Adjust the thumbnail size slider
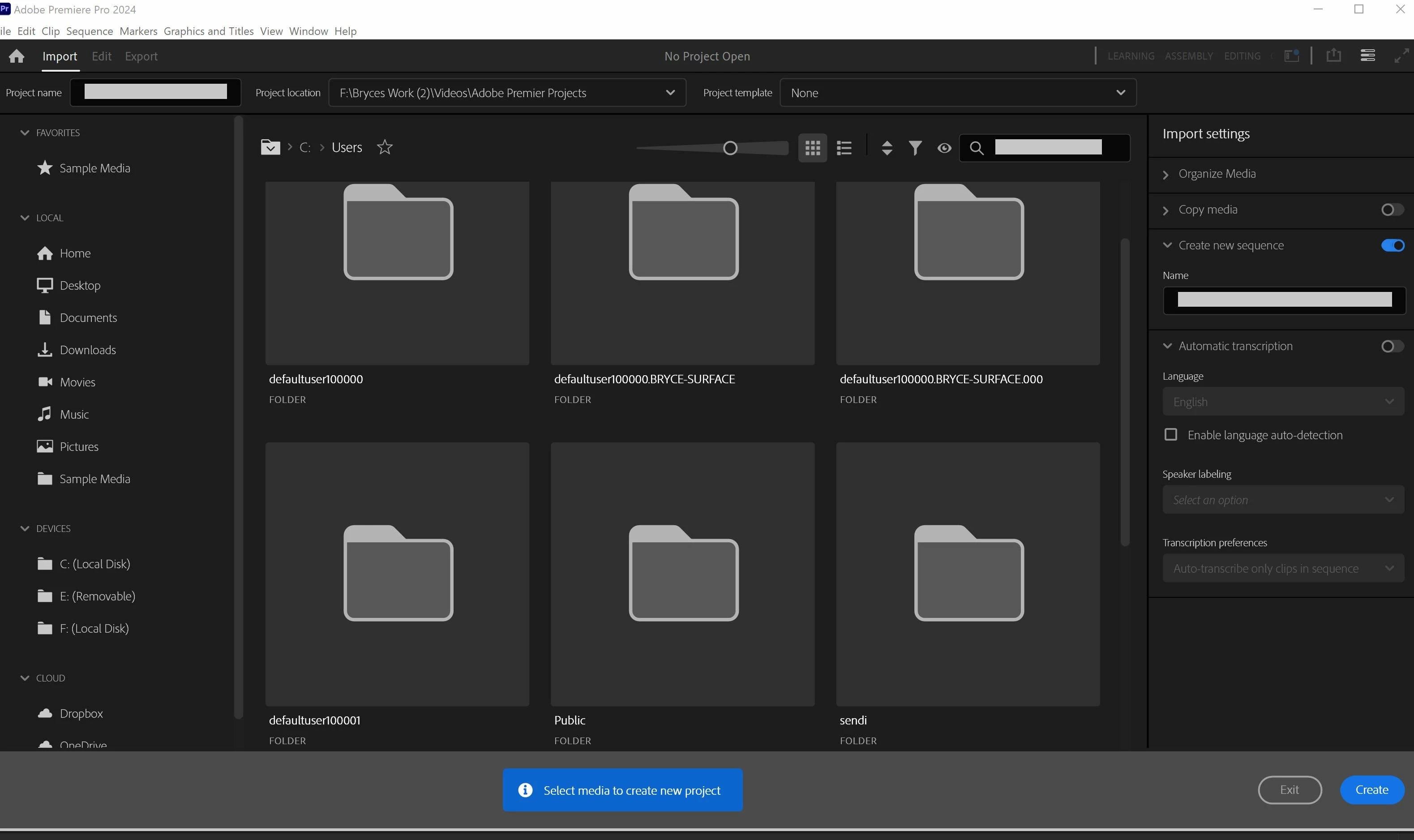Image resolution: width=1414 pixels, height=840 pixels. point(730,148)
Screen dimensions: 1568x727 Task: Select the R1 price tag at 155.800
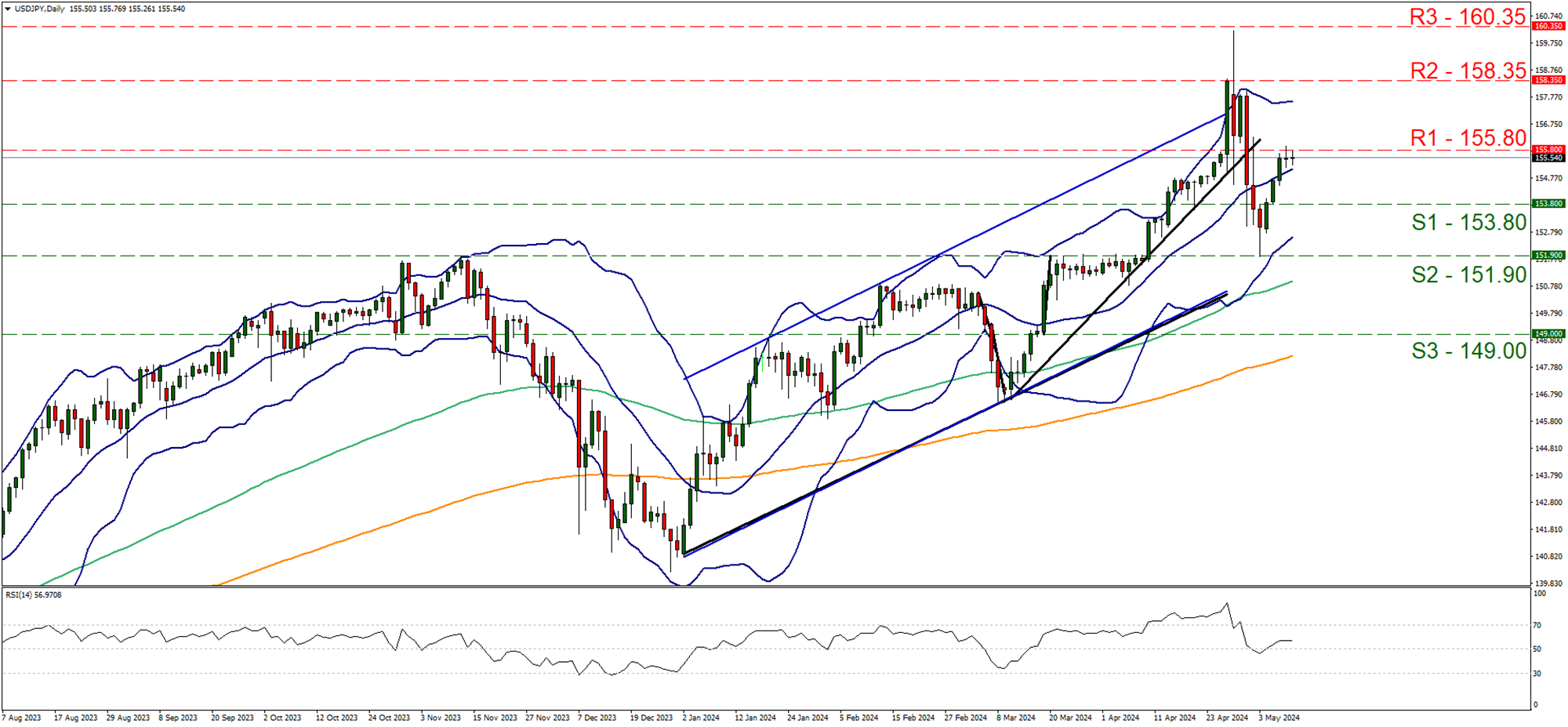point(1547,148)
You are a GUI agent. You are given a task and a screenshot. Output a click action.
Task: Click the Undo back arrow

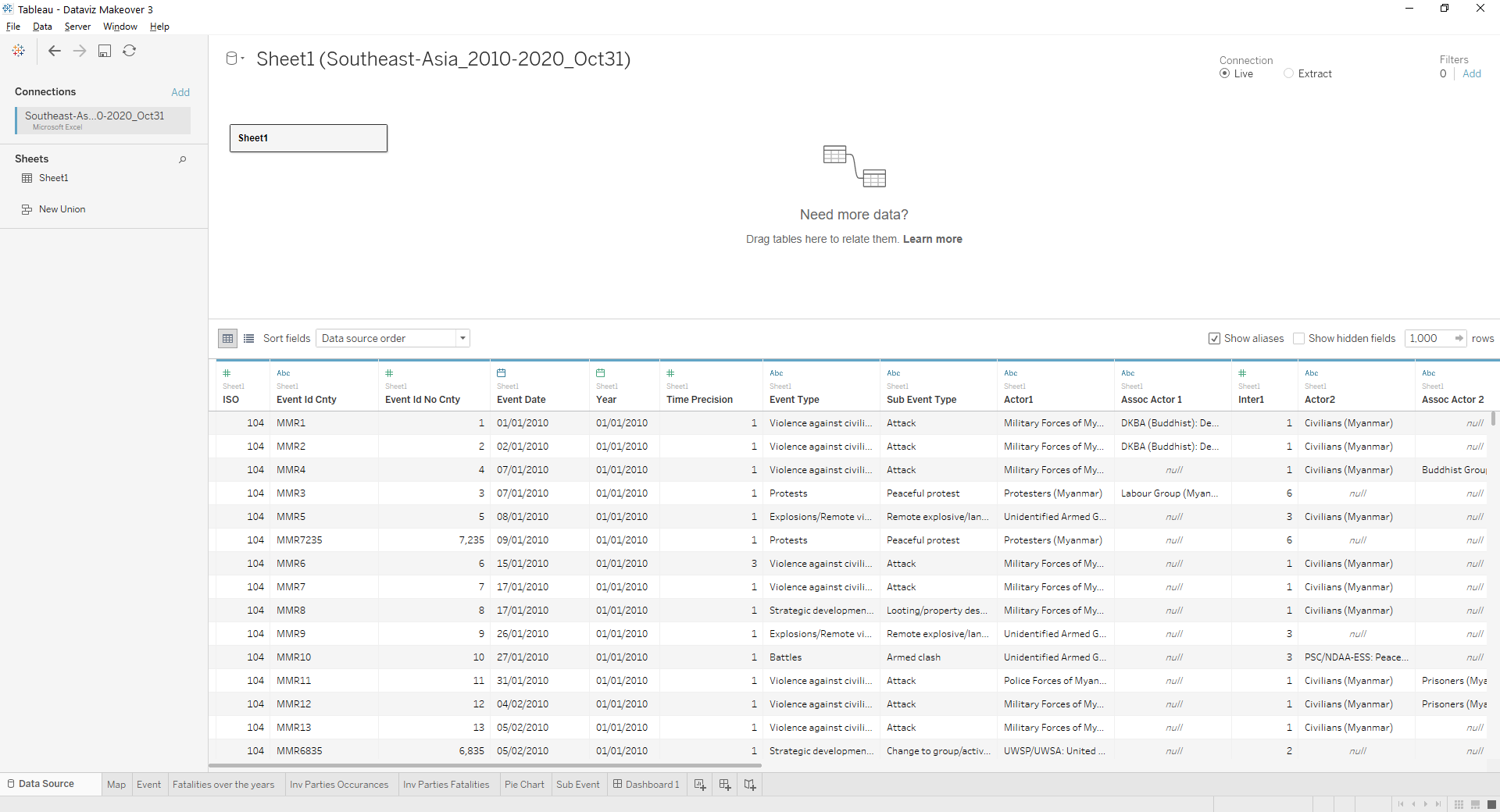(55, 51)
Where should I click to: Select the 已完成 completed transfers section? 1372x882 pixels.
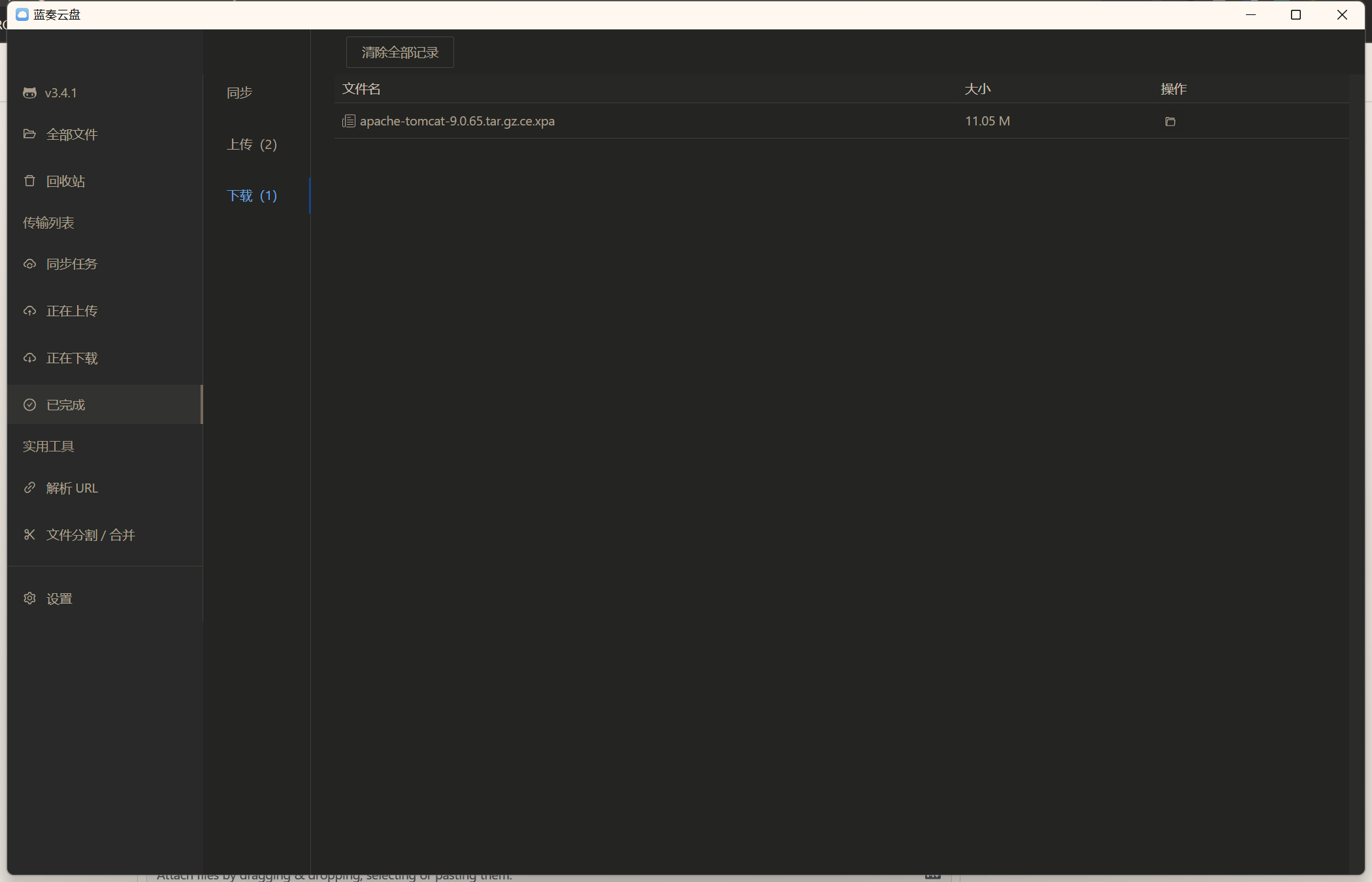coord(65,404)
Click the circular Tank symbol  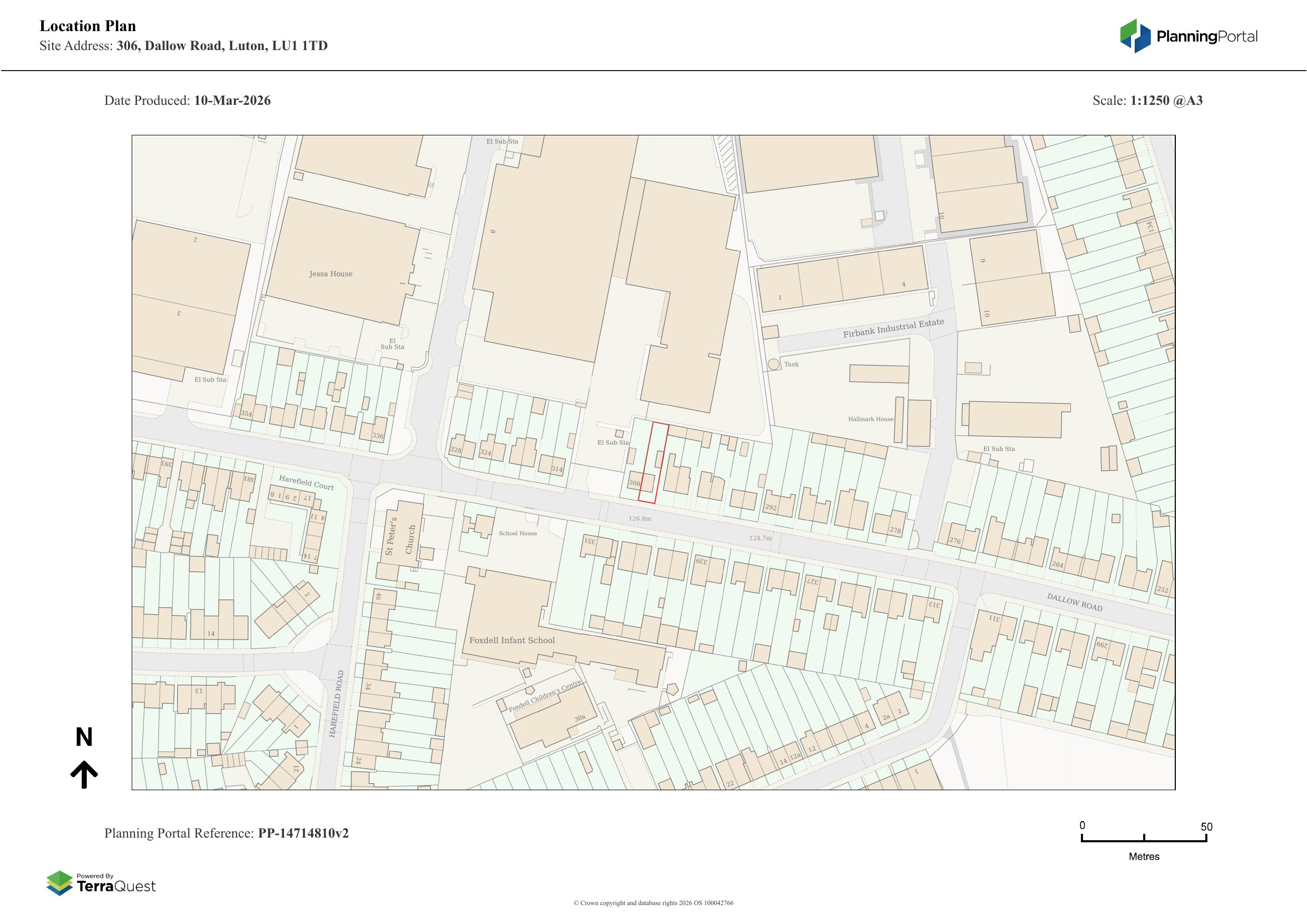(x=774, y=365)
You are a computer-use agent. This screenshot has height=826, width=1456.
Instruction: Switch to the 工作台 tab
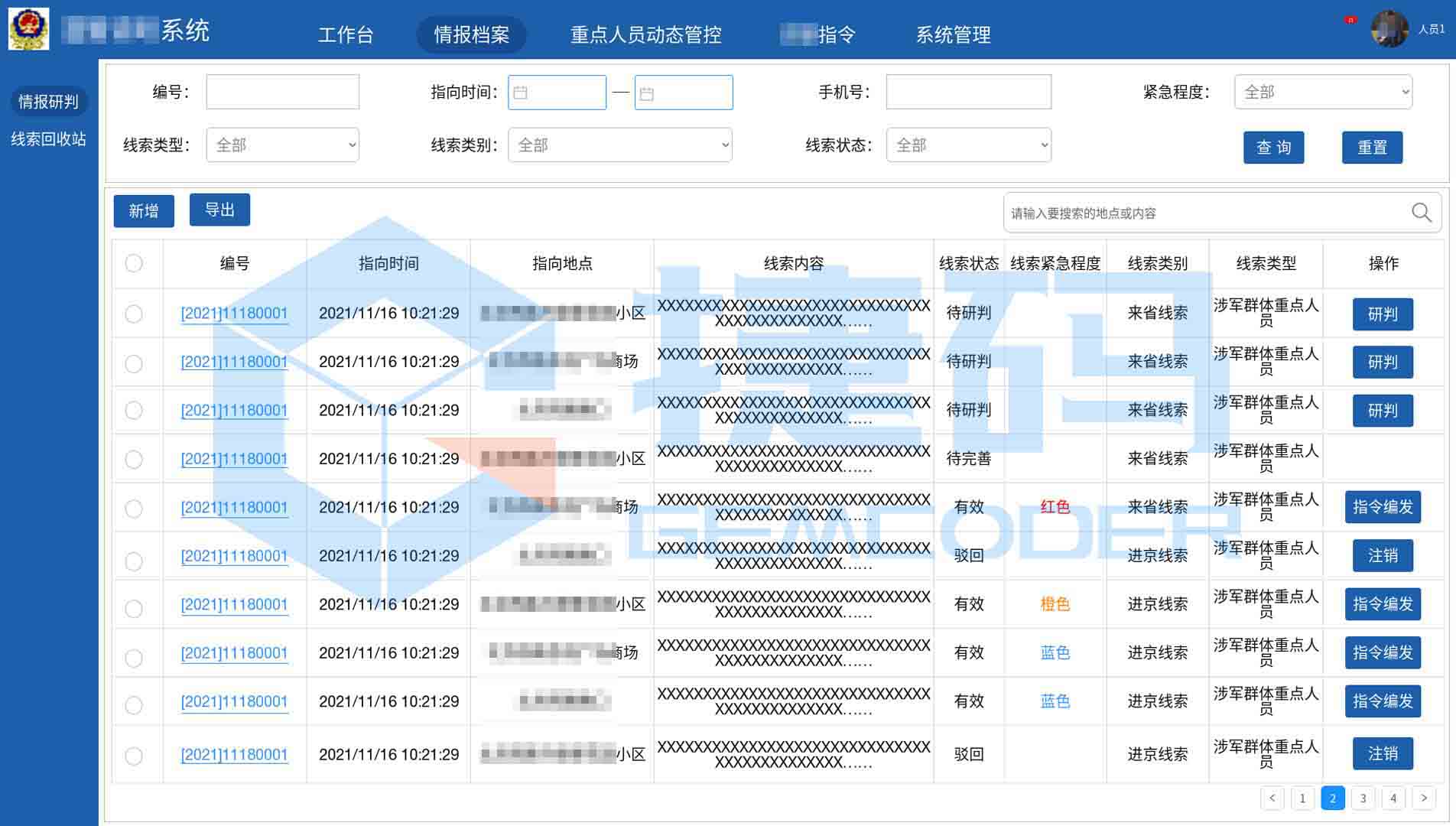(346, 34)
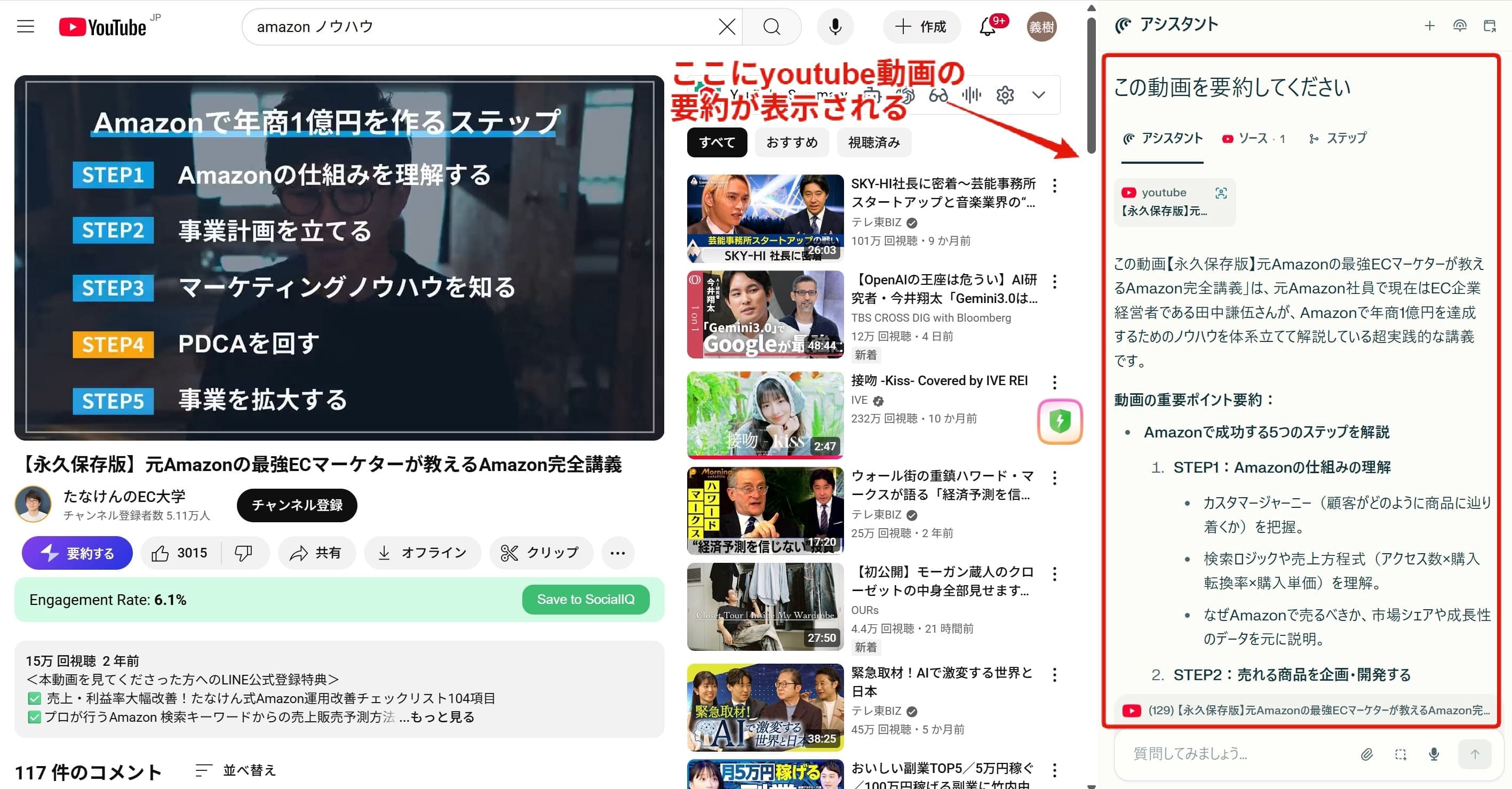Click the settings gear in summary toolbar
The image size is (1512, 789).
tap(1005, 95)
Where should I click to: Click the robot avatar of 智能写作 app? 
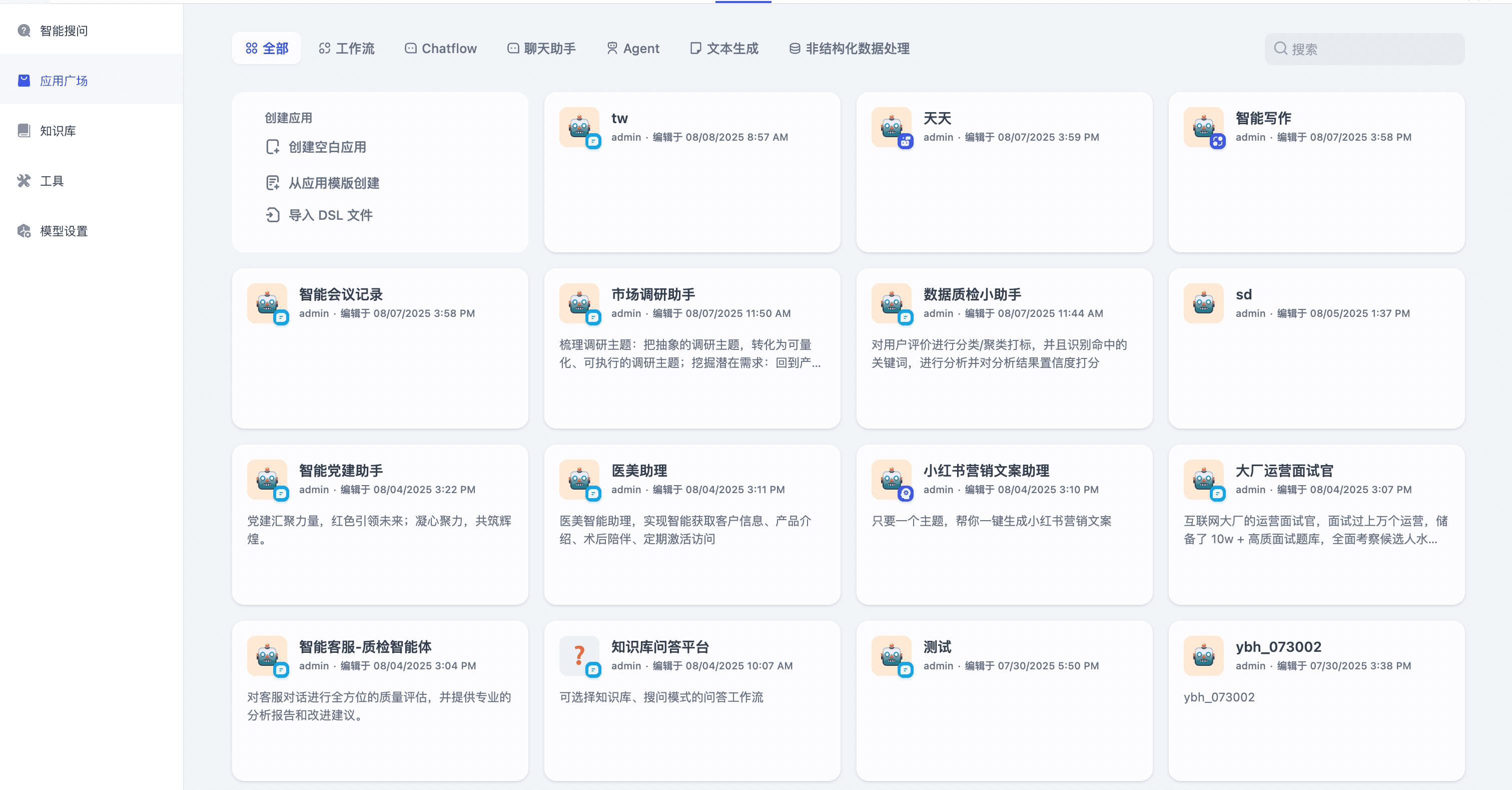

__PROBLEM DETAILS__:
Pick every line from the listing holding the string "agent", and copy it.

__TASK RESPONSE__:
You are a GUI agent. You are given a task and a screenshot. Output a click action.
You are a computer-use agent. This screenshot has height=826, width=1456.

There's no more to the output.